= Task prompt =
What the task requires is each entry, restated exactly.
----
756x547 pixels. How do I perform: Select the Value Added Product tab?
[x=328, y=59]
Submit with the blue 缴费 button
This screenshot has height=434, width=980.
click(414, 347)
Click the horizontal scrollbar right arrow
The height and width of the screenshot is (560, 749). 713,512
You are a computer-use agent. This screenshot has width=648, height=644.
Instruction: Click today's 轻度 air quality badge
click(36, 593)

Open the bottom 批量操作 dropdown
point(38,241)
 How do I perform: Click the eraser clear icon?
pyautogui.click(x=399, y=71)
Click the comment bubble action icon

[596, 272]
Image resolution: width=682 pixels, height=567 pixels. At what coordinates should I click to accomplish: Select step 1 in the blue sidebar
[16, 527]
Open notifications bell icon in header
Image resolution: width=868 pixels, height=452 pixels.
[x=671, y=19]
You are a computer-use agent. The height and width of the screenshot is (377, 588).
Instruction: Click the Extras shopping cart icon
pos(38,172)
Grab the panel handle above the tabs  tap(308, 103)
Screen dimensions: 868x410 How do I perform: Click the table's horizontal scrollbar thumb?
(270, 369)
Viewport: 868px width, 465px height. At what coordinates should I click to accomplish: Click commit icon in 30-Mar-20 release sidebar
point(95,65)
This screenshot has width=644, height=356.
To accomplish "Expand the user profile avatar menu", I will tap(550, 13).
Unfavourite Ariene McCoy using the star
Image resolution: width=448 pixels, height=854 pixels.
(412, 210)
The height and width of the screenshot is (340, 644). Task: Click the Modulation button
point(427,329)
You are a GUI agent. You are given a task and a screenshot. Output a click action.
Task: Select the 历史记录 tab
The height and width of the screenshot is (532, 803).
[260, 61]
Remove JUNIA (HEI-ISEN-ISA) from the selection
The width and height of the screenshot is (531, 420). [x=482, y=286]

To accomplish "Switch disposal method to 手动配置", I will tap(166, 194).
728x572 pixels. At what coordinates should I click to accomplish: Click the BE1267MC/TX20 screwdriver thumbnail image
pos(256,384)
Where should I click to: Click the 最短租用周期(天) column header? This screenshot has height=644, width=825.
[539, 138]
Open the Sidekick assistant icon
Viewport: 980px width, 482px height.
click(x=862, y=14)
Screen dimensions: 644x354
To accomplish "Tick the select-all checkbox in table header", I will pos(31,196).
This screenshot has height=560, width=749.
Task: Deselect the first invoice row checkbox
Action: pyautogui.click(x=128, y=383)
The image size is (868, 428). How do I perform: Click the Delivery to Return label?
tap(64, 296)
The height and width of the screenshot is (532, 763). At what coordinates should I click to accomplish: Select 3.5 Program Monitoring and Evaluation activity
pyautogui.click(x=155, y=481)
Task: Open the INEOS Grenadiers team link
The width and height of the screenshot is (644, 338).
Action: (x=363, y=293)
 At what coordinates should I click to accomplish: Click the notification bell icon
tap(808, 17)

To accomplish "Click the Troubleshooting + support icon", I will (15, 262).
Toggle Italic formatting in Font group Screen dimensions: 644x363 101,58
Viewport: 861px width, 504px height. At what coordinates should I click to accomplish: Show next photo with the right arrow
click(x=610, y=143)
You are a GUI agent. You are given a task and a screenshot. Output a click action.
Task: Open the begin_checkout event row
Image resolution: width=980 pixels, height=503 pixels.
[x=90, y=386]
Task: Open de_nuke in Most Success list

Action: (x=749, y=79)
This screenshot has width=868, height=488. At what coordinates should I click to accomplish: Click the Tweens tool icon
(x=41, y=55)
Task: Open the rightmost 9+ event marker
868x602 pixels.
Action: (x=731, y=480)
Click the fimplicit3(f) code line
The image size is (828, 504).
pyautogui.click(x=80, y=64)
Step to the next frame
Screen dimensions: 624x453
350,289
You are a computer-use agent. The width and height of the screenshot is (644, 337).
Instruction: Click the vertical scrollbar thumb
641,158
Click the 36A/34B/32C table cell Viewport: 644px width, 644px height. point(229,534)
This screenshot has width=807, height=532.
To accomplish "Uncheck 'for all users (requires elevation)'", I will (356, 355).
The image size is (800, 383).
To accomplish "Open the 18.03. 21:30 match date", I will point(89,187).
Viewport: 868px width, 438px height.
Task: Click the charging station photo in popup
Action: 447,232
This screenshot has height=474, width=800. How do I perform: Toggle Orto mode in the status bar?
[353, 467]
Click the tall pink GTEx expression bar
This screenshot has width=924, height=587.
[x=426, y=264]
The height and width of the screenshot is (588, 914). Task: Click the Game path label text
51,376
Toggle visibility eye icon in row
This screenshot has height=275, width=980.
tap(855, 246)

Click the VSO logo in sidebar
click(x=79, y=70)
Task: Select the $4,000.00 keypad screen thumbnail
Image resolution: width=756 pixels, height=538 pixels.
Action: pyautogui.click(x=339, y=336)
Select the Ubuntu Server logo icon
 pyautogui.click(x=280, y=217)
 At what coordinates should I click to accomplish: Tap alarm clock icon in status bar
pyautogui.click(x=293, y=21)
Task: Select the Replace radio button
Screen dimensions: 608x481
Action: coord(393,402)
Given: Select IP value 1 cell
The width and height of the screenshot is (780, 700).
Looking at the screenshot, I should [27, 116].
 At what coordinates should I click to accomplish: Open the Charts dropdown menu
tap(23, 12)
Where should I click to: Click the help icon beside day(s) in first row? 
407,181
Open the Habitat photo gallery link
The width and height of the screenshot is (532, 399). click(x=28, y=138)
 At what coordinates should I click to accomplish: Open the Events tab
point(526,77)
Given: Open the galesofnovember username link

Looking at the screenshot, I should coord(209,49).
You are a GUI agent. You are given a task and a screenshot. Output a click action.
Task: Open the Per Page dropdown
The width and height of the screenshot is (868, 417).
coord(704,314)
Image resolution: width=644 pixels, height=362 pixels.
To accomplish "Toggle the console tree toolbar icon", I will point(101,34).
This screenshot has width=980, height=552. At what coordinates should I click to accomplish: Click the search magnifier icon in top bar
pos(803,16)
----
= Expected output =
756x547 pixels. How do I perform: Select the Value Added Product tab?
[x=328, y=59]
Submit with the blue 缴费 button
This screenshot has height=434, width=980.
click(414, 347)
Click the horizontal scrollbar right arrow
The height and width of the screenshot is (560, 749). 713,512
You are a computer-use agent. This screenshot has width=648, height=644.
Instruction: Click today's 轻度 air quality badge
click(36, 593)

Open the bottom 批量操作 dropdown
point(38,241)
 How do I perform: Click the eraser clear icon?
pyautogui.click(x=399, y=71)
Click the comment bubble action icon

[596, 272]
Image resolution: width=682 pixels, height=567 pixels. At what coordinates should I click to accomplish: Select step 1 in the blue sidebar
[16, 527]
Open notifications bell icon in header
Image resolution: width=868 pixels, height=452 pixels.
[x=671, y=19]
You are a computer-use agent. The height and width of the screenshot is (377, 588).
Instruction: Click the Extras shopping cart icon
pos(38,172)
Grab the panel handle above the tabs  tap(308, 103)
Screen dimensions: 868x410 How do I perform: Click the table's horizontal scrollbar thumb?
(270, 369)
Viewport: 868px width, 465px height. At what coordinates should I click to accomplish: Click commit icon in 30-Mar-20 release sidebar
point(95,65)
This screenshot has width=644, height=356.
To accomplish "Expand the user profile avatar menu", I will tap(550, 13).
Unfavourite Ariene McCoy using the star
Image resolution: width=448 pixels, height=854 pixels.
(412, 210)
The height and width of the screenshot is (340, 644). Task: Click the Modulation button
point(427,329)
You are a GUI agent. You are given a task and a screenshot. Output a click action.
Task: Select the 历史记录 tab
The height and width of the screenshot is (532, 803).
[260, 61]
Remove JUNIA (HEI-ISEN-ISA) from the selection
The width and height of the screenshot is (531, 420). [x=482, y=286]

To accomplish "Switch disposal method to 手动配置", I will tap(166, 194).
728x572 pixels. At what coordinates should I click to accomplish: Click the BE1267MC/TX20 screwdriver thumbnail image
pos(256,384)
Where should I click to: Click the 最短租用周期(天) column header? This screenshot has height=644, width=825.
[539, 138]
Open the Sidekick assistant icon
Viewport: 980px width, 482px height.
click(x=862, y=14)
Screen dimensions: 644x354
To accomplish "Tick the select-all checkbox in table header", I will pos(31,196).
This screenshot has height=560, width=749.
Task: Deselect the first invoice row checkbox
Action: pyautogui.click(x=128, y=383)
The image size is (868, 428). How do I perform: Click the Delivery to Return label?
tap(64, 296)
The height and width of the screenshot is (532, 763). At what coordinates should I click to accomplish: Select 3.5 Program Monitoring and Evaluation activity
pyautogui.click(x=155, y=481)
Task: Open the INEOS Grenadiers team link
The width and height of the screenshot is (644, 338).
Action: (x=363, y=293)
 At what coordinates should I click to accomplish: Click the notification bell icon
tap(808, 17)

To accomplish "Click the Troubleshooting + support icon", I will (15, 262).
Toggle Italic formatting in Font group Screen dimensions: 644x363 101,58
Viewport: 861px width, 504px height. At what coordinates should I click to accomplish: Show next photo with the right arrow
click(x=610, y=143)
You are a GUI agent. You are given a task and a screenshot. Output a click action.
Task: Open the begin_checkout event row
Image resolution: width=980 pixels, height=503 pixels.
[x=90, y=386]
Task: Open de_nuke in Most Success list

Action: (x=749, y=79)
This screenshot has width=868, height=488. At what coordinates should I click to accomplish: Click the Tweens tool icon
(x=41, y=55)
Task: Open the rightmost 9+ event marker
868x602 pixels.
Action: (x=731, y=480)
Click the fimplicit3(f) code line
The image size is (828, 504).
pyautogui.click(x=80, y=64)
Step to the next frame
Screen dimensions: 624x453
350,289
You are a computer-use agent. The width and height of the screenshot is (644, 337).
Instruction: Click the vertical scrollbar thumb
641,158
Click the 36A/34B/32C table cell Viewport: 644px width, 644px height. point(229,534)
This screenshot has width=807, height=532.
To accomplish "Uncheck 'for all users (requires elevation)'", I will (356, 355).
The image size is (800, 383).
To accomplish "Open the 18.03. 21:30 match date", I will point(89,187).
Viewport: 868px width, 438px height.
Task: Click the charging station photo in popup
Action: 447,232
This screenshot has height=474, width=800. How do I perform: Toggle Orto mode in the status bar?
[353, 467]
Click the tall pink GTEx expression bar
This screenshot has width=924, height=587.
[x=426, y=264]
The height and width of the screenshot is (588, 914). Task: Click the Game path label text
51,376
Toggle visibility eye icon in row
This screenshot has height=275, width=980.
tap(855, 246)

Click the VSO logo in sidebar
click(x=79, y=70)
Task: Select the $4,000.00 keypad screen thumbnail
Image resolution: width=756 pixels, height=538 pixels.
Action: pyautogui.click(x=339, y=336)
Select the Ubuntu Server logo icon
 pyautogui.click(x=280, y=217)
 At what coordinates should I click to accomplish: Tap alarm clock icon in status bar
pyautogui.click(x=293, y=21)
Task: Select the Replace radio button
Screen dimensions: 608x481
Action: coord(393,402)
Given: Select IP value 1 cell
The width and height of the screenshot is (780, 700).
Looking at the screenshot, I should [27, 116].
 At what coordinates should I click to accomplish: Open the Charts dropdown menu
tap(23, 12)
Where should I click to: Click the help icon beside day(s) in first row? 
407,181
Open the Habitat photo gallery link
The width and height of the screenshot is (532, 399). click(x=28, y=138)
 At what coordinates should I click to accomplish: Open the Events tab
point(526,77)
Given: Open the galesofnovember username link

Looking at the screenshot, I should coord(209,49).
You are a GUI agent. You are given a task and a screenshot. Output a click action.
Task: Open the Per Page dropdown
The width and height of the screenshot is (868, 417).
coord(704,314)
Image resolution: width=644 pixels, height=362 pixels.
To accomplish "Toggle the console tree toolbar icon", I will point(101,34).
This screenshot has width=980, height=552. At what coordinates should I click to accomplish: Click the search magnifier icon in top bar
pos(803,16)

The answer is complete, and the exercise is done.